A little help please!

Gotta get something off my chest. I was subbing in a Downriver Middle school last week (8th grade Art). The students were working on a powerpoint presentation about a sculptor they had to select from a list the primary teacher provided. They had to provide some basic background information and include somephotos of their work. I was quite impressed by the ease with which every student navigated the web to find their research information to import it into their powerpoint. Most of the layouts were exemplary and honestly, many had less trouble with formatting than I would have had. I thought back to my introduction to computers in high school. It happened to be in 8th grade (1980). All we did for the trimester was learn how to run programs in BASIC language.  I know that most of you who are reading this (thanks by the way) probably have no idea what BASIC is. It would be like comparing Pong to the Xbox. Now that i'm thinking about it, you probably don't know what Pong is either. The point I'm trying to make is that we have come such a long way in how we teach our students, the technology we are able to expose them to and the learning methods we now employ.

But my question is... are we still missing something? In putting together these projects, no less than 10 students asked me what "Country of Origin" meant? I went from astonished, to confused, to pissed. How could an 8th grader not know the meaning of that phrase? And who's to blame for that? Their elementary teachers?, their current grade level teachers?, parents?, peers?, themselves?, WHO!?

I've got my own ideas about the state of education in our society, why most teachers are failing their students and why parents don't take a more active roll in the lives of their kids.
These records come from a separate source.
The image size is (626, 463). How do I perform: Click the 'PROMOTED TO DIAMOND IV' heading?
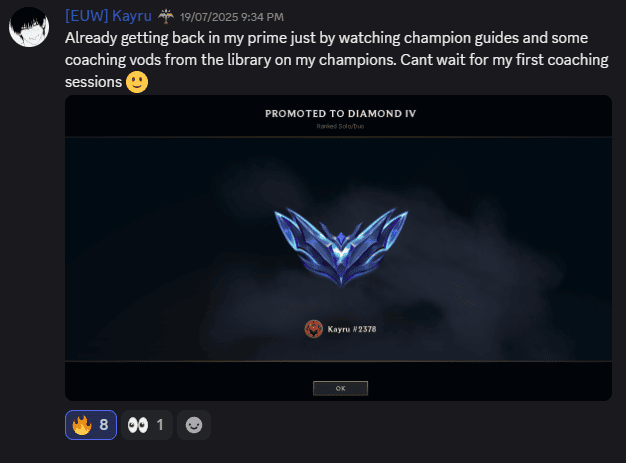[x=341, y=114]
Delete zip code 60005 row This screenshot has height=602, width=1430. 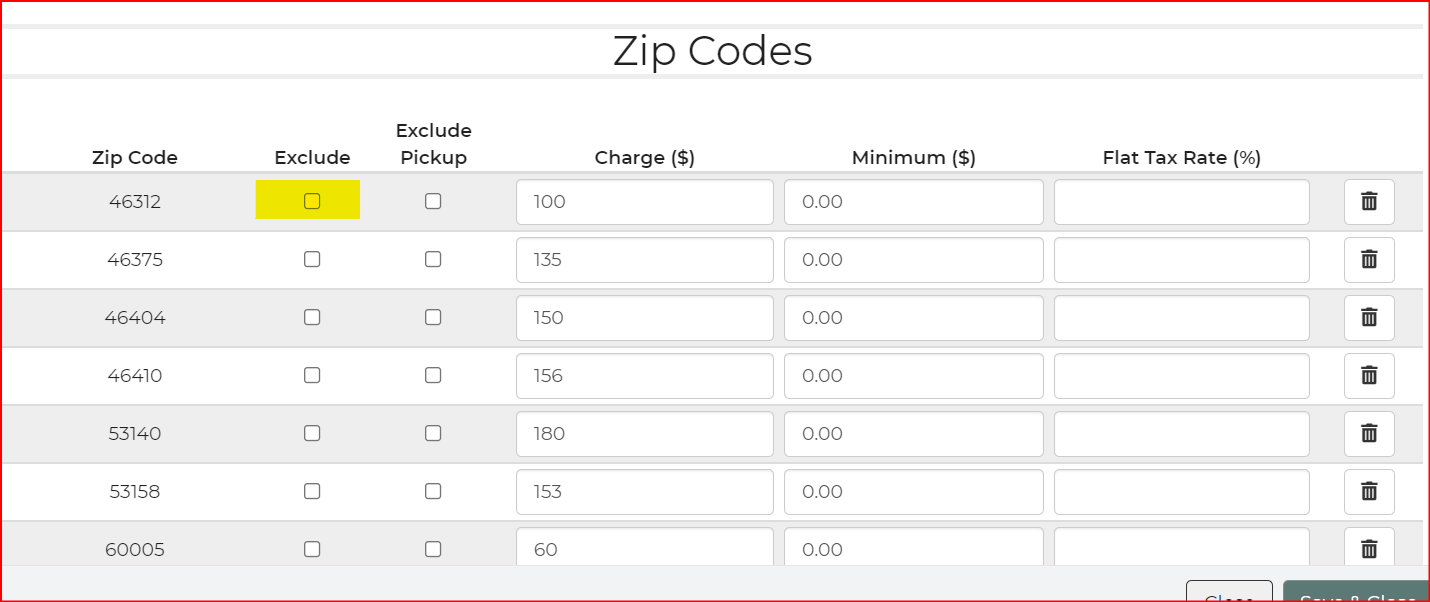click(1369, 549)
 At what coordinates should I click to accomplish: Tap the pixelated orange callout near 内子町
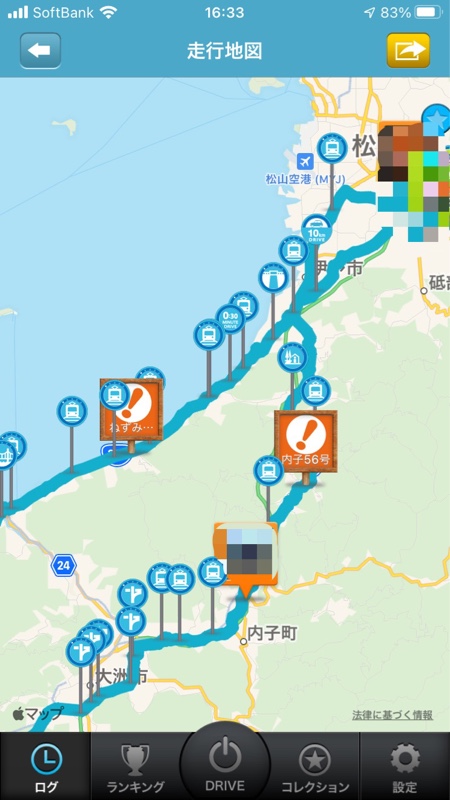(x=246, y=554)
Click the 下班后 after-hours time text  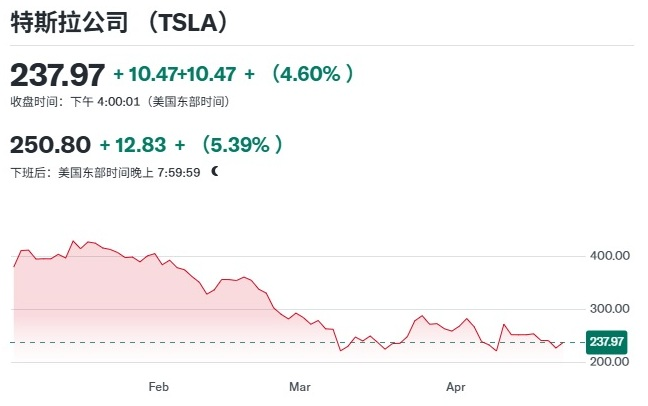(x=105, y=172)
But I want to know what you guys think? If someone can help me off the ledge on this, please do.

1 comment:

  1. I think the whole group you mentioned is to blame. Actually, some say that most damage is done at middle school level. And parents bear a lot of the blame, because they expect schools to educate their children. They are the ones who are primarily responsible for the education of their children and many refuse to take that responsibility because it takes them out of their comfort zone. Another reason for what you have mentioned is too much and too early reliance on technology. I really do not think children need to be exposed to technology as much as they are now, and that is one of the reasons they do not know how to read books. Some researchers even say that the processing of information by the brain is different when it comes from the computer screen as opposed to when it's read from a book. I think we are losing the human touch when we are incorporating too much technology and relying on it. The children will have plenty of time to play with technology in college and later.